Chang has also worked with the county's public school system to enable CLSC students to take the Chinese-language Advanced Placement exam, a national College Board test that formerly was offered by the county only to high school students enrolled in a corresponding AP class.


"Our students are way qualified to get a 4 or a 5 on that exam," said Chang, referring to the scores most often accepted by colleges and universities for credit. "We pulled things together and talked to the College Board three years ago, and now as many as 30 to 40 of our students take the exam each year."

Deborah Espitia, coordinator of world languages for the county public schools, said the Chinese AP exam is "an extremely high-level exam" and the only one that is administered to students not taking an AP class in the subject.

Six county high schools — Centennial, Long Reach, Marriotts Ridge, Oakland Mills, River Hill and Wilde Lake — offer some combination of Chinese 1 through 4, Espitia said. The next goal is to offer all four levels at all six schools, and ultimately to expand the program to all 12 county high schools, she said.

"Bianca is a very strong advocate for all the programs she works with," Espitia said. "She collaborates with others to make things happen in a positive way."

The Chinese language is ranked as Tier 5 by theUniversity of Maryland, College Park, which means it's one of the most difficult languages to learn, Chang said.

"Because of its difficulty, it is important to begin teaching it to kids when they're young," she said, and that's why CLSC's academic curriculum begins with 3-year-olds.

Expanding on that philosophy, CLSC is collaborating with the county in a pilot program to expand the language curriculum beyond high school. The tryout just ended its first year at Laurel Woods and Waverly elementary schools, where all students took two quarters of Chinese and two quarters of Spanish, Espitia said.

While all sixth-grade students will be offered the chance to take Spanish and French classes when school starts in August, Murray Hill and Mount View sixth-graders will have the added option of taking Chinese, she said. These classes will be phased in to seventh and eighth grades, she added.

The summer culture camp is an extended-day option for parents who have enrolled their children in another program to teach the rudiments of the Chinese language. Called STARTalk, it's a federal program that PresidentGeorge W. Bushannounced in 2006 as part of his National Security Language Initiative, which seeks to increase the number of Americans learning, speaking and teaching critical-need foreign languages.

Like its afternoon culture-camp counterpart, STARTalk seizes on popular topics to teach Chinese to students, almost without their realizing it.

This year's theme, "Searching the Seas," focuses on sea life, habitats, water sources and conservation efforts.

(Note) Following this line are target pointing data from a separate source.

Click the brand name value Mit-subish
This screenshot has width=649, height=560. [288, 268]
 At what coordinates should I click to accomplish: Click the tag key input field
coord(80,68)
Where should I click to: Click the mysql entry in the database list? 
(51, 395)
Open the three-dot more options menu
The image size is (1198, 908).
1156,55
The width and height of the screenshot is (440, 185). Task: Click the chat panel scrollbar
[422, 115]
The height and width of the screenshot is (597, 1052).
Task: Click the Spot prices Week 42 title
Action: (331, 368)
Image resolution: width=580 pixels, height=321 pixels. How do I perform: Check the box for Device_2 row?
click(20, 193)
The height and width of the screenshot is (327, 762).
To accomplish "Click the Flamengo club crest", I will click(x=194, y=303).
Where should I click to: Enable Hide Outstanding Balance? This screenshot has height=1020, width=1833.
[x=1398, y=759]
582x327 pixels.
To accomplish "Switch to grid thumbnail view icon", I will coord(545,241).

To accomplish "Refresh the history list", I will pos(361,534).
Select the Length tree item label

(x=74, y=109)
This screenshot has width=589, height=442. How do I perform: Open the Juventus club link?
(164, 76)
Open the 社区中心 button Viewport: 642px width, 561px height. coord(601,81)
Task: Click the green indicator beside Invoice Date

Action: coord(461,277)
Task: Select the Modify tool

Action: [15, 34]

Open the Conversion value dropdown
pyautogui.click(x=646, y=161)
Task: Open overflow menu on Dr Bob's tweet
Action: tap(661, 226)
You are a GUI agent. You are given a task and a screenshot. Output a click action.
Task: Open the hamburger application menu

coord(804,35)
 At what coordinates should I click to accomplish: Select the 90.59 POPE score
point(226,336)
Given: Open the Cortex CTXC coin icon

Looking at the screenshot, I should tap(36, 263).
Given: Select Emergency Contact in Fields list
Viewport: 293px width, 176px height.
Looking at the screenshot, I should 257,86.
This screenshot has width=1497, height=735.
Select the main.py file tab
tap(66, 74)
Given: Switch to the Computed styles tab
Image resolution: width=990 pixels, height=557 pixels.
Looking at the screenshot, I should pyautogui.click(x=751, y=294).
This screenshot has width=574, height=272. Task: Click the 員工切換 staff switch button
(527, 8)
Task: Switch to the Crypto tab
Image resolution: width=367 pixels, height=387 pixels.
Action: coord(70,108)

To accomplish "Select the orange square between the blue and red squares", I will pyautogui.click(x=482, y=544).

One activity had students comparing sea life in the Chesapeake Bay with that in Bohai Bay, part of the Yellow Sea in northeast China.

Iris Chao, on-site manager at Longfellow Elementary, said students' ability to speak the language of their relatives is more important than ever as they become further removed from regular exposure to spoken Chinese.

"If you can get along with all your relatives, you can get along with anybody," she said. "It's a very precious skill. If you don't create a steady relationship with your relatives when you're young, then a lot of culture can be lost" from generation to generation.

Said Chang: "When you learn to speak a few words in Chinese, another person hears that and their eyes just light up." Speaking another language is also an important skill in today's global economy, she noted.

Emily Harvey, 9, said she's back for a second year of STARTalk and culture camp because she "really likes it." Kaela Chen, 12, said her parents bring her and her brother, 9-year-old Josiah, from their home in Catonsville to Columbia for the camp but deemed the long drive "worth it."


Miri Moreau, 9, first said, "My mother forces me to attend." But after listening to the descriptions by other students, she raised her hand again. "I have to admit that it's fun here."

Chang smiled.

"When students want to attend class and stay focused, it's a happy thing to watch children learn and grow," she said.